Written instruction:
Please report every line in the rows below that contains the string "right", treating uppercase and lowercase as different.

[Data entries]
= = = =

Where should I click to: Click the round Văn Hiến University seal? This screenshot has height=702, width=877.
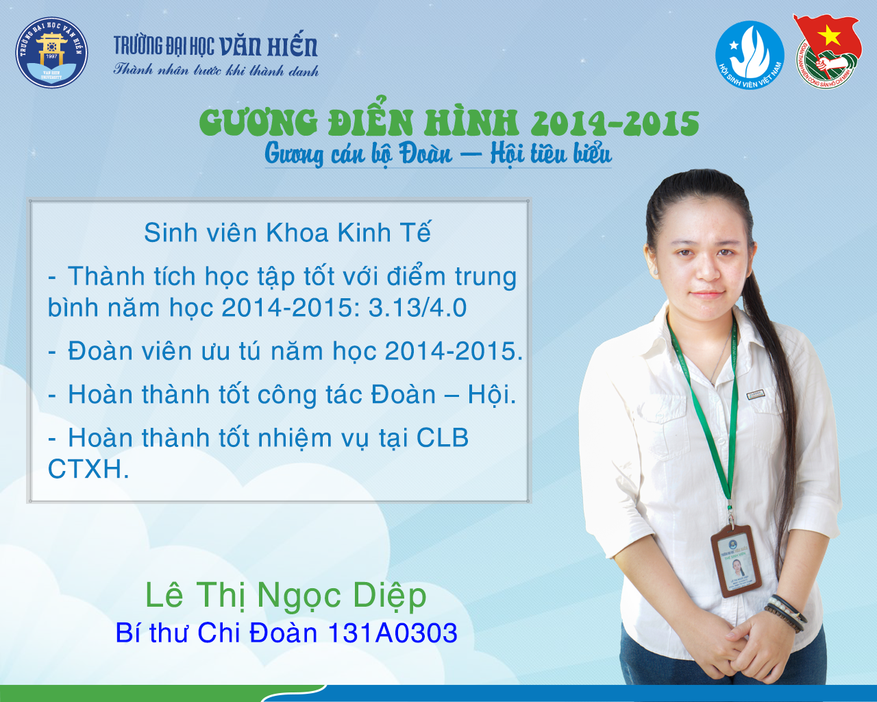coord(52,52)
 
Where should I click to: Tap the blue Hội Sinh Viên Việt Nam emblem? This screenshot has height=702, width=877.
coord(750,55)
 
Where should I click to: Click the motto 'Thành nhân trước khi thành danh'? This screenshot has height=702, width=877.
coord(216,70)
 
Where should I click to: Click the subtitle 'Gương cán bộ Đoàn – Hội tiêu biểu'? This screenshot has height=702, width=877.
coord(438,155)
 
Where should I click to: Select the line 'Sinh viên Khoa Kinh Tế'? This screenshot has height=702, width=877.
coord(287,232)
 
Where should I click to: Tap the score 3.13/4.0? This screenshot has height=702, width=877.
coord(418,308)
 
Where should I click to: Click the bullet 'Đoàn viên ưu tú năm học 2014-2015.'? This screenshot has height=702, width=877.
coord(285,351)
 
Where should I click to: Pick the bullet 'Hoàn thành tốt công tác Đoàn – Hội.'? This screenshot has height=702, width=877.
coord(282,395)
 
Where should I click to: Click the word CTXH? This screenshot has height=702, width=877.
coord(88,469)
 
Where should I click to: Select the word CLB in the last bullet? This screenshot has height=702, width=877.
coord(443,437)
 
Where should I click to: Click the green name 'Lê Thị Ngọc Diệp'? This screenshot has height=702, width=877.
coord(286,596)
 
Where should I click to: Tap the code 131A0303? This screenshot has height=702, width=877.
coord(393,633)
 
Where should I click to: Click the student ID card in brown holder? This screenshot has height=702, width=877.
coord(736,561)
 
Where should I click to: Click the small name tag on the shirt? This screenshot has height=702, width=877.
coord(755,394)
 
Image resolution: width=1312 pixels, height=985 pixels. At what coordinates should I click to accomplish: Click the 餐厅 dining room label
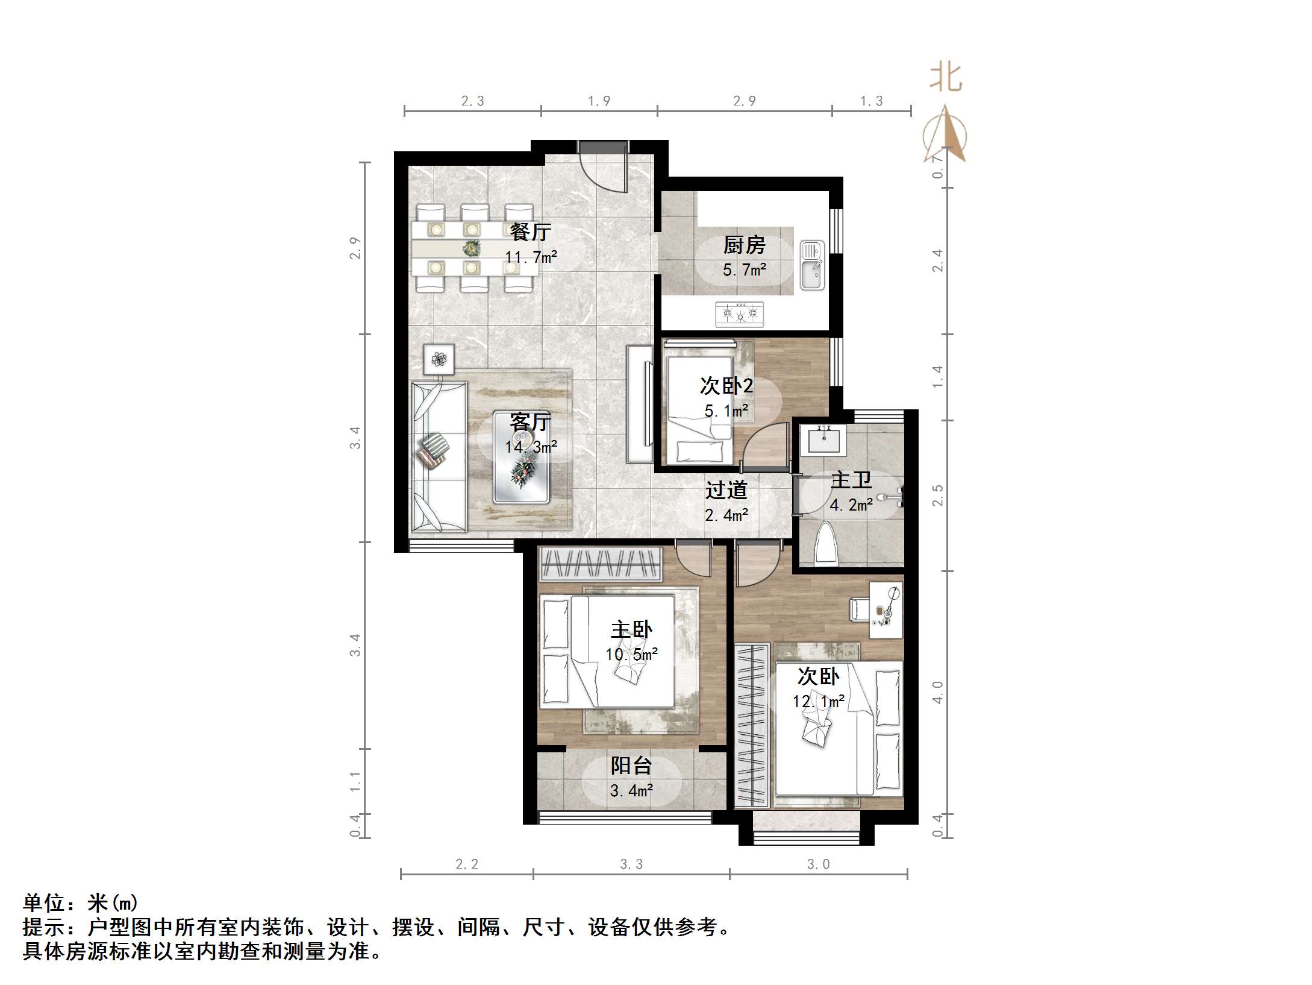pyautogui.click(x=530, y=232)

= = = =

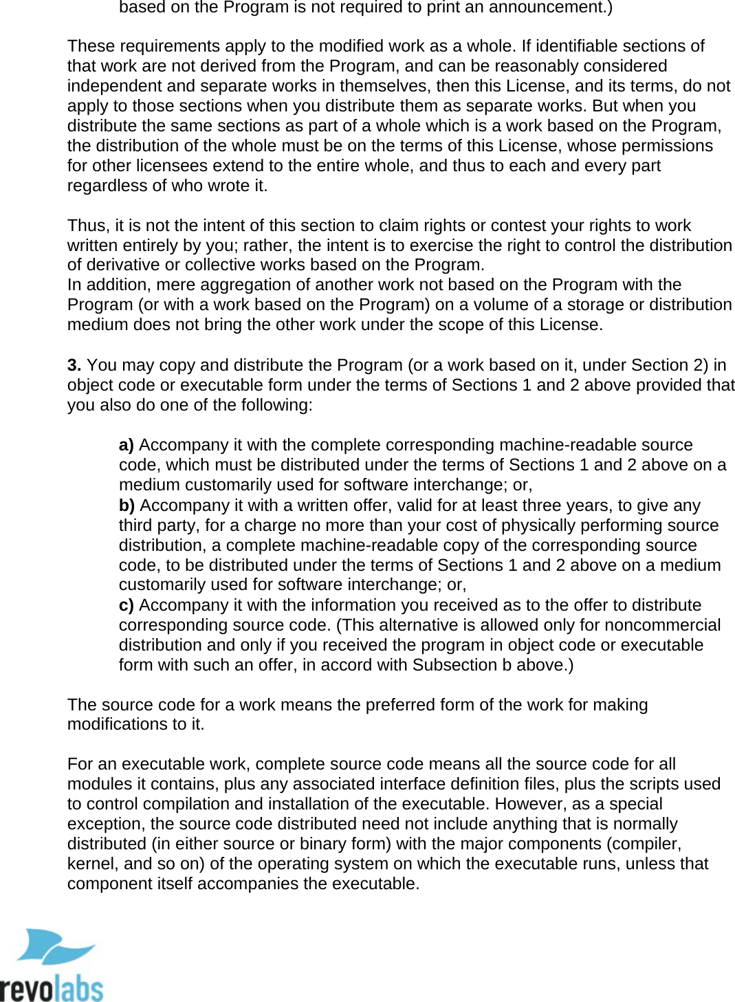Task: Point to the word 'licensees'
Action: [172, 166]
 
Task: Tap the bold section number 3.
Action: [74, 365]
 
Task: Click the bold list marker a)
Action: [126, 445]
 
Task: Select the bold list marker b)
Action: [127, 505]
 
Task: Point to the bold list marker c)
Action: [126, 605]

= = = =

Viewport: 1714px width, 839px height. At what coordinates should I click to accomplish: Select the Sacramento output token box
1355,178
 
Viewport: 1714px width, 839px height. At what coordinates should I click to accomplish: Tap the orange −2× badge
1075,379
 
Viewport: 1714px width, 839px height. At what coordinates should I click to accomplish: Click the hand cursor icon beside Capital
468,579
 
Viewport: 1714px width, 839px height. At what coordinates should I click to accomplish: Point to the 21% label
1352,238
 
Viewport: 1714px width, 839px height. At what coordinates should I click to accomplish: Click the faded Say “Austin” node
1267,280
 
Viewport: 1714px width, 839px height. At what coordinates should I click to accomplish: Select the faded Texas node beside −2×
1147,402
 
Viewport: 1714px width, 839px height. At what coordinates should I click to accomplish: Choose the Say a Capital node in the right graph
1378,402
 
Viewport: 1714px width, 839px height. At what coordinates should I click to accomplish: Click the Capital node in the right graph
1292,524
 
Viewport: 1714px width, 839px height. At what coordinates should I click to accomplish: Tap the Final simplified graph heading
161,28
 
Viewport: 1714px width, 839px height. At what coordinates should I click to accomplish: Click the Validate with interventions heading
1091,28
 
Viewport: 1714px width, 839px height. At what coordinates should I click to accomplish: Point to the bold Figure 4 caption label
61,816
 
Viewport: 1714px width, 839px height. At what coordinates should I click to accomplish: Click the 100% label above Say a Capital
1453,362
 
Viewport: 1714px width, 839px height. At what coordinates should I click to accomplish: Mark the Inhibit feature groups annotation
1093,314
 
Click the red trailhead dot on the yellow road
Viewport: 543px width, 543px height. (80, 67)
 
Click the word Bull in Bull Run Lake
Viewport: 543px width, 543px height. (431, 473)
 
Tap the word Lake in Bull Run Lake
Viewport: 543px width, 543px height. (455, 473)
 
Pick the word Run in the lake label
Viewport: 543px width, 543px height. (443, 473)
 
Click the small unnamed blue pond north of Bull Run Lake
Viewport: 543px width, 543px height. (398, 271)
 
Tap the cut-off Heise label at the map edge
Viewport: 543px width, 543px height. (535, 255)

= = = =

The completed task:
Viewport: 1714px width, 839px height. At what coordinates should I click to accomplish: Choose the Say a Capital node in the right graph
Viewport: 1714px width, 839px height. At what coordinates should I click to accomplish: Click the Capital node in the right graph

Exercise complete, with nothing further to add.